START
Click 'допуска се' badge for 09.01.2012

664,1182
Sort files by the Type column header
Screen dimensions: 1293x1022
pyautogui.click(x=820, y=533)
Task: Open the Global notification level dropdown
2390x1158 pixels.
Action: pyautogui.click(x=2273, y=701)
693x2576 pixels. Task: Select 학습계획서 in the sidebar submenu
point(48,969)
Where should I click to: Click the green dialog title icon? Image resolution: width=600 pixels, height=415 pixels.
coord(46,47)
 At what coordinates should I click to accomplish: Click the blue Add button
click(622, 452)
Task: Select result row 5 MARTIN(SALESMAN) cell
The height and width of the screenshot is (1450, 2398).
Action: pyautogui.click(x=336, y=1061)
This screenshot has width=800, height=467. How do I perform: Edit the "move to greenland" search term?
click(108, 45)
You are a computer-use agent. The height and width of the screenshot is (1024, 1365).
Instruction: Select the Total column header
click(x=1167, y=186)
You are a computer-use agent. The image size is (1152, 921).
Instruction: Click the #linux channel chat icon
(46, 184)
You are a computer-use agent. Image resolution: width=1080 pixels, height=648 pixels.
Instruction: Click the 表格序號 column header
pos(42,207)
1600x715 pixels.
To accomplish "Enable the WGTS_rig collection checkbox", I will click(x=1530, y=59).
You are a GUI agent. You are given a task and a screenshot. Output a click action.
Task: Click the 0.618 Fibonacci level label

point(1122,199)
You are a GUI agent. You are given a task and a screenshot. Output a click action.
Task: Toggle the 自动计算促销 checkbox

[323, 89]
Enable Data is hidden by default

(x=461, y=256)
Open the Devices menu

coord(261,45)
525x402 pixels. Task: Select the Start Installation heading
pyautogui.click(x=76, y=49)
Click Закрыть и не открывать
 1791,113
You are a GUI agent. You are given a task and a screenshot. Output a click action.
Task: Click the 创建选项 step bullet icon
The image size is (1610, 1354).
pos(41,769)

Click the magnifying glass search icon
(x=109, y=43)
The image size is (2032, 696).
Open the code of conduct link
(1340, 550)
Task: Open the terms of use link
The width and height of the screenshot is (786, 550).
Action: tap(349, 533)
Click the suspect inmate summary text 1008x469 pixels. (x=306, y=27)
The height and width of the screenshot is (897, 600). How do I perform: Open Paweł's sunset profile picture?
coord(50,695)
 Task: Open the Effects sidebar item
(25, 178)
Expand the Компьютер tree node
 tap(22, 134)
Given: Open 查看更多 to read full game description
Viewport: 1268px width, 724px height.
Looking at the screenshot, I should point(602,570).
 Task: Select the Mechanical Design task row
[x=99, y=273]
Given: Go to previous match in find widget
END
● **Problem requirements**: Count the lines of the data above that contain the word "Select", and give only the number.

● **Solution for this problem**: 5